The journalist and the inventor

Screenshot from Grantland.com.
Screenshot from Grantland.com.

If you haven’t heard, the “Dr. V” case is burning up the Internet tubes, especially LGBTQ blogs and journalism websites.

A writer for Grantland—a sports and pop-culture website owned by ESPN, which is in turn owned by The Walt Disney Co.—was assigned to investigate a miraculous new golf club and its inventor, Dr. Essay Anne Vanderbilt.

The reporter began to suspect the science behind this golf club was at least partially made up, and his efforts to verify the inventor’s credentials didn’t check out. He concluded that she was hiding something important.

She was: She was transgender and had been born and raised male. She didn’t want people to know.

As a result, apparently, of the reporter’s digging into her background, she committed suicide.

As a longtime ink-stained wretch who has spent a lot of her professional career in newsrooms, let me stick my size-12 pumps into my mouth.

And nothing I’m about to say is intended to let Grantland off the hook. What they did was completely lacking in empathy or common sense.

They lost all sense of proportion in the pursuit of a “scoop” that, really, in my opinion, wasn’t all that interesting of a story, and as a result, a woman is dead.

But: I am not surprised at what happened.

First, newsrooms have no special competency in LGBTQ issues. In fact, they are very macho environments, in which everyone (including the women) is trying to show how “tough” they are. There are gay, lesbian, bisexual and transgender reporters, but newsrooms are only a little bit better than locker rooms in terms of their treatment of LGBTQ issues.

I can remember in 2001, when a transgender woman in Fayette County was accused of causing her husband’s death after a botched castration attempt. My editors and co-workers were openly joking about the “he-she.”

(In fact, look at this URL that’s still on the Post-Gazette‘s website: It refers to her as “Tammy/Tommy,” which is what my fellow reporters were calling her. Classy!)

I was deeply closeted and I felt a lot of shame about being transgender, so I kept my mouth shut and didn’t speak up. Would it have done any good if I had complained? Probably not. Because:

Second, newsrooms are not a place to look for empathy. The former managing editor of the Pittsburgh Press used to tell his reporters, “if you want to sympathize with people, go be a priest.”

The idea that Grantland’s story would cause great pain to Dr. Vanderbilt would not have been a reason, in the minds of the reporters or editors, to stop covering it. The attitude in the newsroom would have been “tough shit.”

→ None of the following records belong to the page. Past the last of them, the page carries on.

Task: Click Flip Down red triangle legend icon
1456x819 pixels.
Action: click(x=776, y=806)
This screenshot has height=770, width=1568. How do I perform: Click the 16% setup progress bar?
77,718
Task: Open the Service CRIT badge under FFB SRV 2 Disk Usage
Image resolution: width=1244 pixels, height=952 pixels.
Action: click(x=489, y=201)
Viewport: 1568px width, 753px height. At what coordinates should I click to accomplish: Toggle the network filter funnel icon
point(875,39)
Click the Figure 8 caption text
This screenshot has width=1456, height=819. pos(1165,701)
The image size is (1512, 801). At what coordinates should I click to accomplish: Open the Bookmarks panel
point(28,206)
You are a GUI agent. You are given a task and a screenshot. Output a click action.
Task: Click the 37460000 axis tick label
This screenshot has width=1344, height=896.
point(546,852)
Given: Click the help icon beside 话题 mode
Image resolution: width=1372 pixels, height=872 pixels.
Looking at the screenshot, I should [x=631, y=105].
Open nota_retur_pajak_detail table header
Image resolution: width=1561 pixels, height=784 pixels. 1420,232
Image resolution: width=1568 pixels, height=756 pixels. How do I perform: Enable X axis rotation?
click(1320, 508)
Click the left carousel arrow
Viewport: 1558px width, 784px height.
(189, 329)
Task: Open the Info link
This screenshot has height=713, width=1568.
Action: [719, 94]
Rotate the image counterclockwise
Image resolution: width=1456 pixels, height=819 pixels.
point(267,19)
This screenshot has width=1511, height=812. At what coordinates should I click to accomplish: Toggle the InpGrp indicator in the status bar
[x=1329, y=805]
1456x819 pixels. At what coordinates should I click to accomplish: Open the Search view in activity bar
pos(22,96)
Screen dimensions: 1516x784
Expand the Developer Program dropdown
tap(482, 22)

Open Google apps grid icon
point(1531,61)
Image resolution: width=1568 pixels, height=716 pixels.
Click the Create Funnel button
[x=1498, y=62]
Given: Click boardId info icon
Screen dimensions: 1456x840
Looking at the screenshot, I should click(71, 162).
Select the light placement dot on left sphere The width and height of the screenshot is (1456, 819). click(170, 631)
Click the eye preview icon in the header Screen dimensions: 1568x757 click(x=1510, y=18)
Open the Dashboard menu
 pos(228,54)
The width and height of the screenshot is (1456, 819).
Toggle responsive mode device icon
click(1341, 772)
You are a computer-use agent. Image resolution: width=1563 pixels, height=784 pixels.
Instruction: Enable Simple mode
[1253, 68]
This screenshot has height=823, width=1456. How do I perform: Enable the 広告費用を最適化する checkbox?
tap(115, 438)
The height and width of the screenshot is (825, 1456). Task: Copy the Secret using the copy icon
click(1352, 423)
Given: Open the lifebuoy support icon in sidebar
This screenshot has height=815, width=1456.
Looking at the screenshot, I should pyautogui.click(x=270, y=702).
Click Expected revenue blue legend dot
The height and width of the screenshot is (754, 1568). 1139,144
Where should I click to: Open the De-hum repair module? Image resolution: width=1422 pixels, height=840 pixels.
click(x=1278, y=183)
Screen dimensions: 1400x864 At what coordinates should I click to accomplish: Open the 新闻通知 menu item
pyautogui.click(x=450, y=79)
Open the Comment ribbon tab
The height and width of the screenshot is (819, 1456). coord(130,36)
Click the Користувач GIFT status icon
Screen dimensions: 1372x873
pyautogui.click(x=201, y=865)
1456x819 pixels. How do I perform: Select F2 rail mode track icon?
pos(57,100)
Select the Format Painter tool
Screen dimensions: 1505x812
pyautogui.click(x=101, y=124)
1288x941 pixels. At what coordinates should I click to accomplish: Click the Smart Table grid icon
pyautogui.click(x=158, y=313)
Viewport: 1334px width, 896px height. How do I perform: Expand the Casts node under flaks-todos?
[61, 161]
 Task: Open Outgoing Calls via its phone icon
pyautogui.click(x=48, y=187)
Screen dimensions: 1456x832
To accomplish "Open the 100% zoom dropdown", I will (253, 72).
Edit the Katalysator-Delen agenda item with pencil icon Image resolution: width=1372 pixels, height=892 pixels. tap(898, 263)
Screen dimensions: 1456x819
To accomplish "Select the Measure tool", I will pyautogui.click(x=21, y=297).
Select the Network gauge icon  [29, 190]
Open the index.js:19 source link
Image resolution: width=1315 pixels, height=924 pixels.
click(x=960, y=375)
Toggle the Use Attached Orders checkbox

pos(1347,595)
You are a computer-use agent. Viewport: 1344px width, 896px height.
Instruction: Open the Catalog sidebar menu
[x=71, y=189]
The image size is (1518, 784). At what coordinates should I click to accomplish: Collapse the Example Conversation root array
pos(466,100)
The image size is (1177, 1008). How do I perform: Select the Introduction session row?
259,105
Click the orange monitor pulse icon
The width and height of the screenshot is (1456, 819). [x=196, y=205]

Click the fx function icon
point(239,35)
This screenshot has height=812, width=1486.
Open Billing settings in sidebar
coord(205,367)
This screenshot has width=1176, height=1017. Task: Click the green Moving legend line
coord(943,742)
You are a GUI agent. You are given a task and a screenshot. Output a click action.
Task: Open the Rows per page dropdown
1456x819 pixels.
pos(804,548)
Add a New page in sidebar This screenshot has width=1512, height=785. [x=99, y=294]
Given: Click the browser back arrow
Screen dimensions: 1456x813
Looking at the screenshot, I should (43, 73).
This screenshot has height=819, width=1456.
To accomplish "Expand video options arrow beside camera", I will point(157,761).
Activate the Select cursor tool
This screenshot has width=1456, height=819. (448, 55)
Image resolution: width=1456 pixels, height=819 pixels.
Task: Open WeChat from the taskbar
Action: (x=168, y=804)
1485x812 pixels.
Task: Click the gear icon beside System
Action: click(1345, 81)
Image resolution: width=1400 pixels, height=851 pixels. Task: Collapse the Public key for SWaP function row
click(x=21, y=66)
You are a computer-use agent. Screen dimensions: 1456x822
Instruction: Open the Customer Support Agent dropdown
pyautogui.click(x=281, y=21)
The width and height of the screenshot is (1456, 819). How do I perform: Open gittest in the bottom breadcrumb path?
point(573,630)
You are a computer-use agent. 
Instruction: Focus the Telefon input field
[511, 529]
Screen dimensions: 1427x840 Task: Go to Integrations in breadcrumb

Third, reporters are trained to think that everyone, everyone, has a secret to hide, and if they’re hiding that secret, it must be bad, and it (therefore) must be newsworthy. There are two journalistic axioms that are drummed into the heads of young reporters. One is, “If your mother says she loves you, check it out.” The other is, “Anything that someone doesn’t want in the newspaper is news. Everything else is advertising.”So, Dr. Vanderbilt is keeping a secret? Well, then it must be news!

And to be really cold? In any of the newsrooms in which I worked, once Dr. Vanderbilt killed herself, some of my editors would have been practically ecstatic—”Now we really have a story!”

Cary Grant and Rosalind Russell in the classic newspaper comedy, "His Girl Friday"
Cary Grant and Rosalind Russell in the classic newspaper comedy, “His Girl Friday”

Should newsroom culture change? Yes! But newsrooms are so hidebound and resistant to change. We writers grow up watching “The Front Page” and “His Girl Friday” and “All the President’s Men” and “The Paper” and “Lou Grant” and we think that’s how newsrooms should be — a bunch of wisecracking tough guys and gals who are exposing the shady side of life.

absence-of-MaliceBut what we should also watch is “Absence of Malice,” in which a group of reporters and editors decide to “get” a businessman who they suspect was involved in a murder. He isn’t, but in the process, they nearly ruin his life.

And we writers also need to remember that not every story is another Watergate. Many reporters and editors lack any sense of proportion about scandals and secrets and their relevance.

Yet many editors are First Amendment absolutists — as far as they’re concerned, if anything about your life is anywhere in the public record, and you’re some how in the public spotlight, as Dr. Vanderbilt was—well, you’re fair game.

Again, I am not trying to defend anything Grantland did. But to me, that a publication would do something like this, and that the journalists involved would not understand what they did wrong, is as predictable as watching Wile E. Coyote, in his single-minded, unswerving and relentless pursuit, chase the Roadrunner right off of a cliff.

P.S.: And yes, my headline is a play on the book, “The Journalist and the Murderer” by Janet Malcolm.